Sophia Scott's parents noticed signs that something might be wrong when she was 3 years old, her father, Darren Scott, said in an interview with Sky News.
Teachers at Sophia's school told her parents that her reading skills were regressing, prompting them to order her glasses and schedule what seemed like routine tests. However, they never suspected what would come next.
On the day before her fourth birthday, Sophia was diagnosed with a rare genetic condition known as Sanfilippo syndrome. Sanfilippo causes childhood dementia, and most children diagnosed do not survive into adulthood.
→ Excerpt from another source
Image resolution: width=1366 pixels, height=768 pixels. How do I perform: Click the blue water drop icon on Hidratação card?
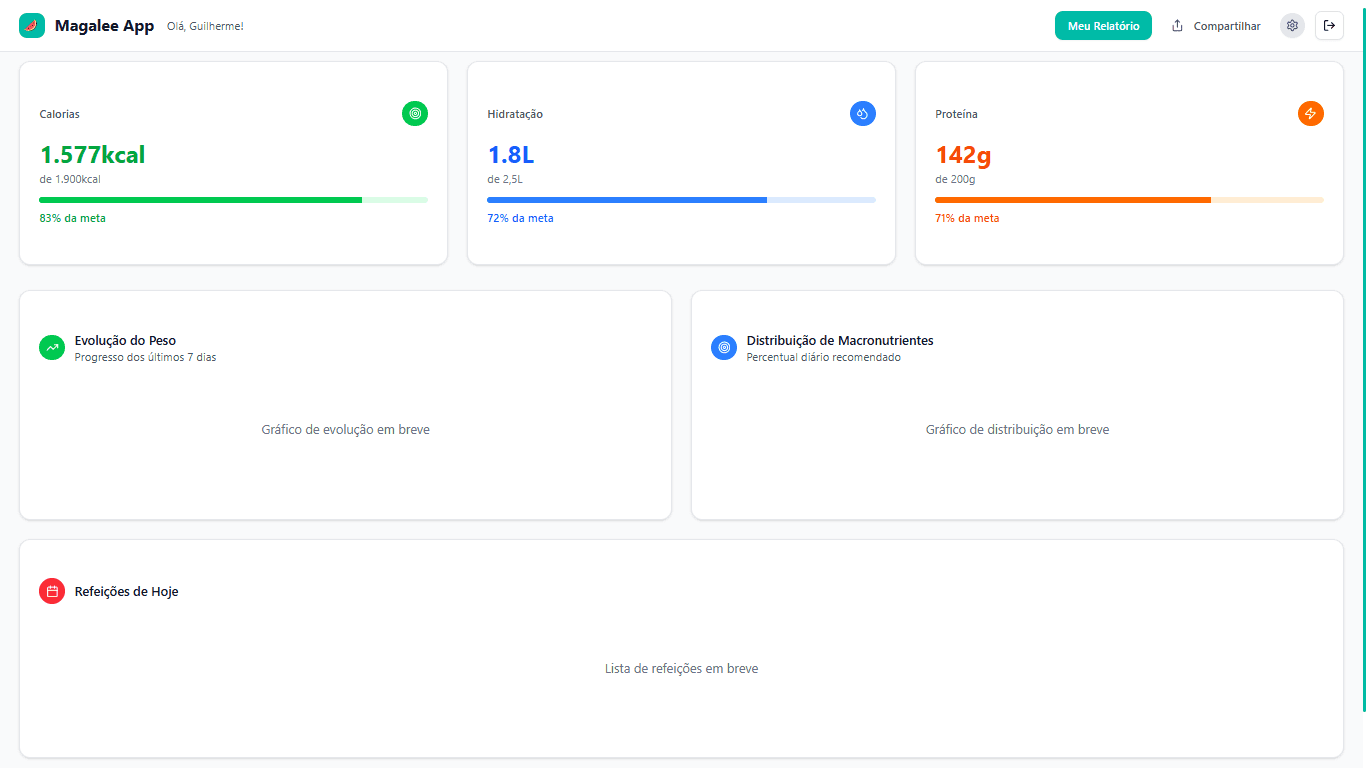863,113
About 1 in 70,000 children worldwide is diagnosed annually with the rare condition, per the Sanfilippo Children's Foundation.
"It was delivered like a complete thunderbolt," Darren, 46, said to Sky News while recalling the moment when doctors in Glasgow told them the devastating news. "We were told ... there was nothing they could do. It was a moment that broke us, shattered our lives. We have never recovered."
Darren said the doctors then proceeded to give them a single sheet of paper containing information about the condition and sent them home.
"We were left on the street, vomiting outside the hospital, collapsing, being told our daughter was going to die," he added.
Sophia continued to develop normally until about the age of 6, at which point she began to both cognitively and physically decline. She has now lost almost all of her abilities, according to her father.
"Life has been robbed and stolen from Sophia. My little girl, who was all singing, all dancing, ballet, swimming, skiing ... is having her life slowly and surely drained from her every day. I have to sit and watch that," he told the outlet.
"Throughout that period, she has lost her speech, which is incredibly difficult ... Those last words begin to fade, and you try to hold on to them," he added.
Darren said his family's trauma has been compounded by the fact that there is still very little information available on Sanfilippo syndrome -- especially when compared to the vast amounts of data that now exists on conditions like Alzheimer's disease.
"There is no support, there is no funding, there is no research, there are no trials," he said.
Darren has since established a GoFundMe to help keep Sophia as comfortable as possible as her condition continues to progress, as well as to help raise awareness for the syndrome.
Sophia has had to endure over 30 different symptoms and counting, ranging from sleep apnea and seizures to double scoliosis and bowel issues," he wrote on the fundraising page. "Yet we live the fullest life possible, smile, laugh and live for the day whilst holding onto hope for a future."
He added that their family has navigated this difficult journey while "there is little recognition and even less support for Sophia and children like her suffering from these childhood dementia conditions."
"Therefore, we fight for our daughter and others like her to be recognized, supported and cared for in the same way dementia is in adults or other terrible childhood conditions like cancer," Darren wrote.
He went on to say that support creates further awareness for the condition, "which in turn creates hope for us" -- while also noting that his family, as well as families like his, "are losing the battles against time."
As of Friday, Jan. 16, the GoFundMe had raised $280 toward an ultimate goal of $3,350.